取り組む課題:
a – 「あなたはどうしたい」という質問についての文章では、この質問を出すときの望ましいスタンスはどのようなものだとされているか。
b – 「あなたはどうしたい」という質問についての文章を、最後の文の後から書き継いでください。

文書本文:
####################

「あなたはどうしたい」
コーチングの研修において、未来志向の質問例として、この質問を多くの企業で紹介していますが、
「この質問をするのは怖いです」
という声をよく聴きます。
その理由を聞いてみると、
「相手を圧迫しているような気がします」
「自分が上司に言われて一番いやだった」
「質問している時に、どうしたいと質問返しされると腹が立つ」
「どうしたいということは、全然考えていないのではないか」
など、研修が紛糾するぐらい、いろな理由がでます。「あなたはどうしたい?」は、相手の本音を引き出す質問ではあるのですが、企業のマネジャーにとっては、かなりハードルが高い質問のようです。
(講師の立場としては、参加者の本音が出てきて、逆にいい感触であると思ったりしますが)
「あなたはどうしたい」
という質問の効果を高めるには、以下の2点を考慮する必要があります。
1.どのようなスタンスでこの質問を出すのか
2.質問の意図を相手が理解している
1つ目の「どのようなスタンスでこの質問を出すのか」は、相手が答えを持っていると信じる、相手を応援するというスタンスです。
逆の例を言うと、「自分で考えなければだめだろう」「自分の意見を持っていないのか」 と相手を詰めるスタンスで「あなたはどうしたい」と聴くと、それは圧迫された印象を与えやすくなります。

####################

提供資料:

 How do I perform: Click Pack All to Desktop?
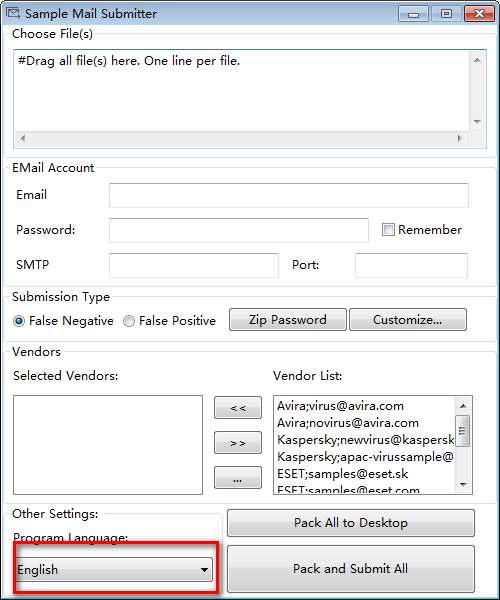[x=351, y=523]
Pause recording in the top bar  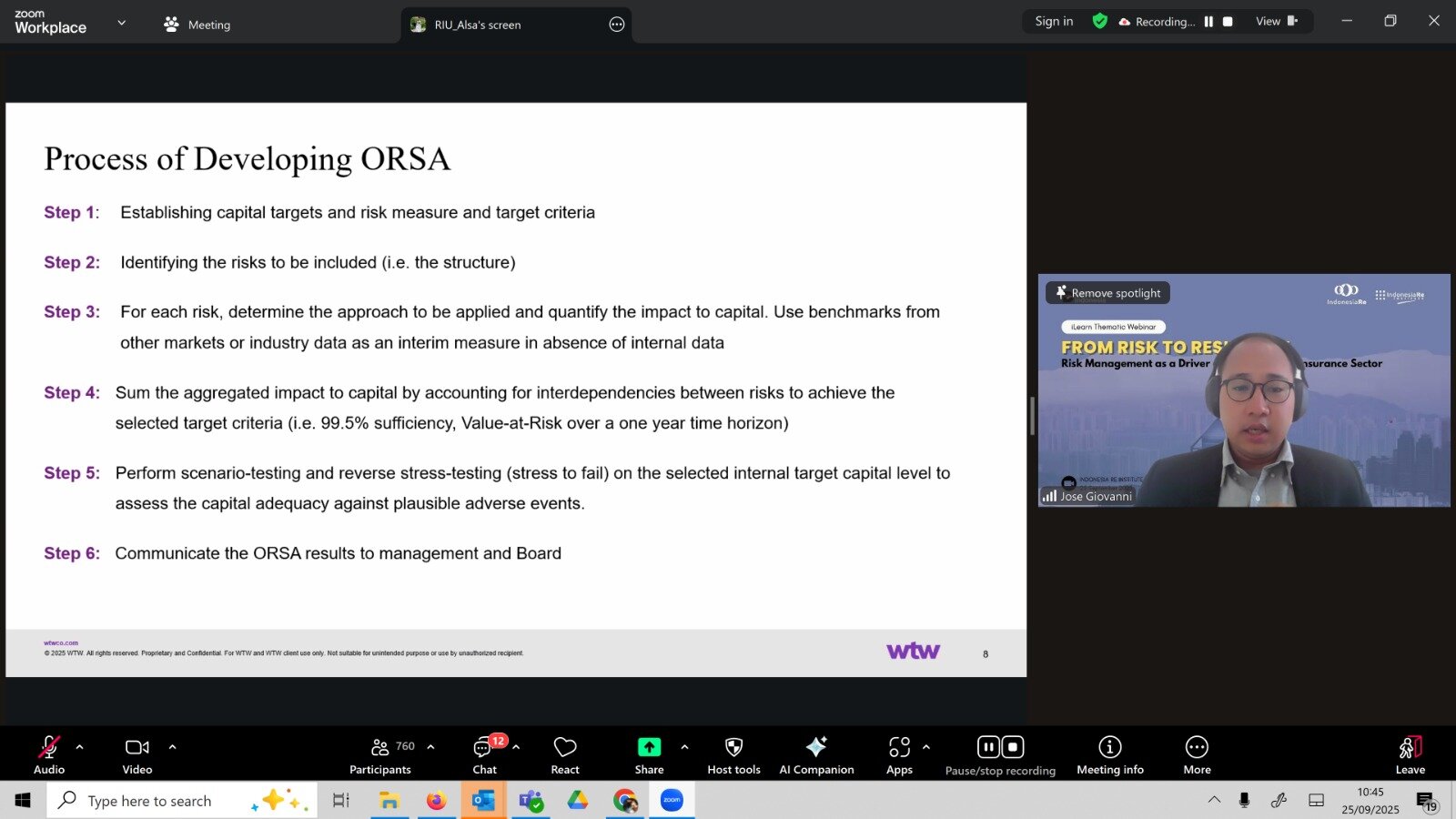pos(1208,22)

####################

課題ごとの回答:
a – 相手が答えを持っていると信じ、相手を応援するというスタンスです。

b –
2つめの「質問の意図を相手が理解している」は、部下を応援したい、サポートしたいという思いで、コーチング的な関わりをしたとしても、そのスタンスが相手に受け取られない可能性があるということです。
例えば、「あなたはどうしたい」と質問をすると、どうしたいのかの気持ちではなく、部下は「どうするべきか」を答えようとしたり、上司が気に入る答えを考えようとすることが、実際によくあります。
こういったことが起こるのは、今までの上司、部下との関係性が大きく影響します。
もし、2のケースが起こる場合には、質問の意図を相手に伝えるということを試してみてください。
例えば、質問をする前に、以下のように意図を伝えると、相手に誤解なく、質問ができるようになりますので、自分なりの言葉を考えて試してみてください。
例
「○○さんが自分で考えたアイデアのほうが、よりやる気になるし、私があまり知らない現場に即した考え方もあると思うので、コーチングで関わらせてもらうので、じっくり考えてみてください」
「○○さんは、この案件、本当はどうしたいと思ってますか?」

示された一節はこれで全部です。